Small group trips make it easy and accessible to explore places where it might be difficult to go alone. Or to pursue new activities that you are keen to try but are not sure where to start. Trips offer the chance to hang out with people with similar interests and can be a quick solution when you suddenly decide you want to get away.
There is plenty on offer. Remote multi-day walking and camping adventures, indulgent food and wine trips, and options to explore exotic, hard to reach destinations.
Within Australia, trips to explore our own backyard are proving popular with domestic tourists who fancy a mini-break or dream of discovering our more rugged and spectacular landscapes on foot, bicycle or horse.

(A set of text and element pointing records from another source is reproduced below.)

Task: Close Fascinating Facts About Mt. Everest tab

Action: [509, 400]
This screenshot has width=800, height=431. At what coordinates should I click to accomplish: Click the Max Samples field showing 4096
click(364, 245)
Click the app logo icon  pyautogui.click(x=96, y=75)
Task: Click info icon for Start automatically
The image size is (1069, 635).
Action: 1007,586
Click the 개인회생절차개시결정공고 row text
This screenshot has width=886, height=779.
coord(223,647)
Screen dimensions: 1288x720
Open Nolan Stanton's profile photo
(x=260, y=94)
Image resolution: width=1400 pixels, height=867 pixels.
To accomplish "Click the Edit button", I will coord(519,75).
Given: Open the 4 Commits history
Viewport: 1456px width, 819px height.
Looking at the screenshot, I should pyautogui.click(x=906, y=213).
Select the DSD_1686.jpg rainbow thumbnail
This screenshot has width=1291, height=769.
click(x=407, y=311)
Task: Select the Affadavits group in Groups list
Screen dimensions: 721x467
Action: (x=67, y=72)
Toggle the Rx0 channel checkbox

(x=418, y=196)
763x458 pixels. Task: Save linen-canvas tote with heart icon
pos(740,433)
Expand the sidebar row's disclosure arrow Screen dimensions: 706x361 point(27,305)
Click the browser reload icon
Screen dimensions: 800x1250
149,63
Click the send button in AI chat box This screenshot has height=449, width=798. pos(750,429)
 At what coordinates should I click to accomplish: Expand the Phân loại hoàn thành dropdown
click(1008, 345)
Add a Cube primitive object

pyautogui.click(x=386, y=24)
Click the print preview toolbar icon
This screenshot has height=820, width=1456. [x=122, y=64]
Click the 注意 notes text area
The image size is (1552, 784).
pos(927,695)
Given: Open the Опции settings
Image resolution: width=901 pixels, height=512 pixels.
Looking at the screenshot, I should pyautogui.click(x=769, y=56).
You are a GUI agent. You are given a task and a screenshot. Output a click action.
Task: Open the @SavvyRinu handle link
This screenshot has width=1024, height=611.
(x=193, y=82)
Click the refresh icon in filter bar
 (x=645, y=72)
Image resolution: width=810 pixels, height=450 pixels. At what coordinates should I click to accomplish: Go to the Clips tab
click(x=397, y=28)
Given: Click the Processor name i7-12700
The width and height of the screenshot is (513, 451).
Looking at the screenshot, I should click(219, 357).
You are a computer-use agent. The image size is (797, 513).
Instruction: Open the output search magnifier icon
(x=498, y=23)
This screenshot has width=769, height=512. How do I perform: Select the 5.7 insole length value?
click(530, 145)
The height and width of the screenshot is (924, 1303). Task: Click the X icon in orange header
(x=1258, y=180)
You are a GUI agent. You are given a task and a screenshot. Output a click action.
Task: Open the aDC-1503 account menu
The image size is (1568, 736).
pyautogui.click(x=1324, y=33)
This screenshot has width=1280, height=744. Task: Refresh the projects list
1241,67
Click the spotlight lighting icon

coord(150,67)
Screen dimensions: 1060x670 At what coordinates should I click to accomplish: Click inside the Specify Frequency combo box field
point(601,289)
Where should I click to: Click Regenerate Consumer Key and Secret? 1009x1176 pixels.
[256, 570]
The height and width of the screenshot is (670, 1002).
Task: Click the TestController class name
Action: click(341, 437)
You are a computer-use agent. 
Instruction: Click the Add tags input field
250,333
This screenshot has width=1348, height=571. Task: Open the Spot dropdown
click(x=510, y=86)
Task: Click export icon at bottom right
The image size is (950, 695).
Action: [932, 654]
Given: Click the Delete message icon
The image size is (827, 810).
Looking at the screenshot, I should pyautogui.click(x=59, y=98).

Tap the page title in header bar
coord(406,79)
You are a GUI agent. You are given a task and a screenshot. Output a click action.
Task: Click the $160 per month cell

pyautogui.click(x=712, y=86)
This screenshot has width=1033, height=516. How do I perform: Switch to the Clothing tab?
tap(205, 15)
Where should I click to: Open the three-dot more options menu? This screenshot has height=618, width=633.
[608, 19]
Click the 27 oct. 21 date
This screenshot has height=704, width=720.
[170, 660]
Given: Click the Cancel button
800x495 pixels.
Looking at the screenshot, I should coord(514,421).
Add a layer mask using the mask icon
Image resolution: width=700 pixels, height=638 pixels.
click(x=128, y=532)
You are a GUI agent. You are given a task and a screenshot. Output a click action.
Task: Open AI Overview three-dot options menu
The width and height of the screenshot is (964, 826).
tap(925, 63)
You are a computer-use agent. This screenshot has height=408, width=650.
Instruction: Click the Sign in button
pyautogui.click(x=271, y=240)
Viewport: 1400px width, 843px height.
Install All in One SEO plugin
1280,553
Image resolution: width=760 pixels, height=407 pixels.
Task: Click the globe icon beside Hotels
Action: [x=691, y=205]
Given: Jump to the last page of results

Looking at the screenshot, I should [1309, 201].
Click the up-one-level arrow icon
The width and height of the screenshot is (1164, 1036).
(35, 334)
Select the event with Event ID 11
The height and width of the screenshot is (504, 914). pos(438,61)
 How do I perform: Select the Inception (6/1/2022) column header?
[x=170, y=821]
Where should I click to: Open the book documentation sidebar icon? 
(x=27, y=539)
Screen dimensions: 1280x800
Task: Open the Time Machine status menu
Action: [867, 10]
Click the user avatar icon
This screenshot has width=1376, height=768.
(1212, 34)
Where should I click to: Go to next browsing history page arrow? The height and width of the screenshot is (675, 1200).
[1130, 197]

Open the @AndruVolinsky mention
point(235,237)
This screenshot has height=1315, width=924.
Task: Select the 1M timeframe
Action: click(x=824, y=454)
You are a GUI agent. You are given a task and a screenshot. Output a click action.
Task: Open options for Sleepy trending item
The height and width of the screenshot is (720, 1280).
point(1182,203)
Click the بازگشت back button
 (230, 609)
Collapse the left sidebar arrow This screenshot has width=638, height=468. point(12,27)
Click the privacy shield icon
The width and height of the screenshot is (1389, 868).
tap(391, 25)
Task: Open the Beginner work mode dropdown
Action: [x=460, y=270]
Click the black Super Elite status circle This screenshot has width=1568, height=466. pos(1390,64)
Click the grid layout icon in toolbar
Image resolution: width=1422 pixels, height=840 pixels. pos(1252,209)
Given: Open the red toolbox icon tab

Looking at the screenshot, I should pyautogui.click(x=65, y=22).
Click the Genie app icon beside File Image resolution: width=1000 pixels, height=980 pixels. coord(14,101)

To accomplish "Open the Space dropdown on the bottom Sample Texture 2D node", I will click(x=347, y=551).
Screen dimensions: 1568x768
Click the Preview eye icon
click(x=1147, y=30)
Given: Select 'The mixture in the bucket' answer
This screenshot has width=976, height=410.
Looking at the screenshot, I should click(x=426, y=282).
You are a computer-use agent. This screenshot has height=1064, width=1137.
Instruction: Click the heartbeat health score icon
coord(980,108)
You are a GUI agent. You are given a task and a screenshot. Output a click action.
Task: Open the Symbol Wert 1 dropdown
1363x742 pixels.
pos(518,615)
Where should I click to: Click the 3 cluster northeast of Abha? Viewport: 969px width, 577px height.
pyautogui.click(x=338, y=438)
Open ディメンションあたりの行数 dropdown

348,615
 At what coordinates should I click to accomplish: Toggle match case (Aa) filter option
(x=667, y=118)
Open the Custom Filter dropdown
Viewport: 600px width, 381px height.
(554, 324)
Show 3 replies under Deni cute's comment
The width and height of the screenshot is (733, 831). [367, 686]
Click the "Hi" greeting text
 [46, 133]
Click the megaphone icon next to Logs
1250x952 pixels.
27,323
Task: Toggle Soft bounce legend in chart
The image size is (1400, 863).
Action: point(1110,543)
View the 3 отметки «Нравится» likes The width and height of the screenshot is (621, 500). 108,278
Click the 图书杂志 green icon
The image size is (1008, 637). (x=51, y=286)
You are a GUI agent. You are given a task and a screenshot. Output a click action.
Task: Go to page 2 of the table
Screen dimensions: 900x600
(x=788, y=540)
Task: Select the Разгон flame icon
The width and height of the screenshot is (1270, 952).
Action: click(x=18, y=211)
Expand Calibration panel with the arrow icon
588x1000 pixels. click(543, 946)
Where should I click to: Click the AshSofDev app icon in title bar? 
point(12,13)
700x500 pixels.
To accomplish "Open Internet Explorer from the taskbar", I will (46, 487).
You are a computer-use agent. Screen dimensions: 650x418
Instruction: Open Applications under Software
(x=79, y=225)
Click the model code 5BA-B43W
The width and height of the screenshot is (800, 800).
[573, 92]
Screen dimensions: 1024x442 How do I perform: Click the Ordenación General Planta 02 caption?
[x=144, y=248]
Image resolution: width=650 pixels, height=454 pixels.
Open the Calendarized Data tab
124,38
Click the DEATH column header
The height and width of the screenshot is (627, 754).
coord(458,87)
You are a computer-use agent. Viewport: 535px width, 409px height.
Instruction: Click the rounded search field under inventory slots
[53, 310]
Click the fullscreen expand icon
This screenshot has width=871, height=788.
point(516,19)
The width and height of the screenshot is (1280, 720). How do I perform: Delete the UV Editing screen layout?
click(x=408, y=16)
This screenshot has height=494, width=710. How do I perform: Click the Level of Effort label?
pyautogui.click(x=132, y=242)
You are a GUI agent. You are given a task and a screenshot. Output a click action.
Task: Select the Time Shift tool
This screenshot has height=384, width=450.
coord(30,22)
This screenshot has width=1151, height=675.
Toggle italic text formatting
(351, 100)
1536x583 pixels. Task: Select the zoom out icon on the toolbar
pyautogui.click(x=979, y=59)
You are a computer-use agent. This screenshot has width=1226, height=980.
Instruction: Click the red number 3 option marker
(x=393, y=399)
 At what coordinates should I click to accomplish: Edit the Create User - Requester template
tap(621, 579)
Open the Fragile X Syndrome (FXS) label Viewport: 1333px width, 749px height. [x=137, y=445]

The Perks Of Guided Solo Tours
It’s hard to beat local knowledge. Experienced guides know all the shortcuts, hidden gems, regional delicacies and the best places to stop. They’ll give you tips for your free time, introduce you to locals and help you find what you are looking for.
Guides are skilled at explaining and interpreting the landscape, culture, history and other features of a place and its people. They will often point out things that you may ordinarily miss like the tiny delicate orchid that you are about to step on or the wild mushroom that is safe to eat. Depending on the type of trip, they might teach you handy skills like map reading, setting up camp or how to choose the best wine with lunch. Your companions are also likely to be an interesting bunch with plenty of tales to share. Before you know it, you’ll be adding more places to your bucket list or discovering a love for ornithology.
The day-to-day planning is largely taken care of. Routes, accommodation, meals, activities, equipment and transport are arranged to varying extents. If you are doing a multi-day activity like walking, you will get tips on what and how to pack. The hard thinking and logistics will be done so you can relax and focus on being in the moment.
Peace Of Mind
Travel to certain destinations or doing activities you are not familiar with can be daunting on your own. Joining a group offers you (and the people who care about you) a level of comfort when it comes to safety and security. Someone will be there to help and support you if you need it, and will take an interest in your wellbeing.
Share The Adventure
Small group trips often attract well-travelled and engaging people from all over the place. You’ll share real life moments together and are guaranteed to make new friends. With others around to spur you on, you may be encouraged to achieve something you thought was personally out of reach or be inspired to think about something from a different point of view.
Do The Maths
Solo travel on a group tour can be more cost-effective than heading out on your own. Agents often get access to discount or exclusive accommodation options and better deals on inclusions and extras. If you don’t fancy sharing a room, keep an eye out for trips and deals that offer no or low single supplements. Specialist gear is usually included in activity-based trips so you won’t have to spend money on big investment pieces like ski’s, kayaks or backpacks that you may not use again.
Things To Keep In Mind
The Choice Is Yours
With so many options available now it can be difficult to choose. To help you get started, think about the time of year can you go and the type of experience you want. Do you prefer sleeping in lodges, tents or luxury? Do you want to move every night or settle in a spot? Some companies will help to link solo travellers who share a particular interest and create bespoke tours just for the group.
Do Your Research
Trip structure, activities, difficulty, and creature comforts will vary. Check the fine print, ask questions, read reviews and pick a trip that suits your preferences and abilities.
Freedom To Explore
The amount of direction (hand holding), flexibility and free time varies between tours so consider how much alone or down time you desire and factor this into your decision making. It can feel frustrating to be locked into things all the time so it’s best to know in advance how many group meals or activities are mandatory and when you can wander off.
Read your trip notes and turn up with what is on the gear list. It can be embarrassing when you forget to bring your pants on a walking trip and there are no shops to save you. Know what type of terrain, accommodation and weather to expect and pack accordingly. If you are doing an active trip, make sure your fitness level is appropriate before you go (it will make the experience so much more enjoyable). While trips are guided, they are designed for independent people so you will have to actually walk yourself along that trail. Pants or no pants.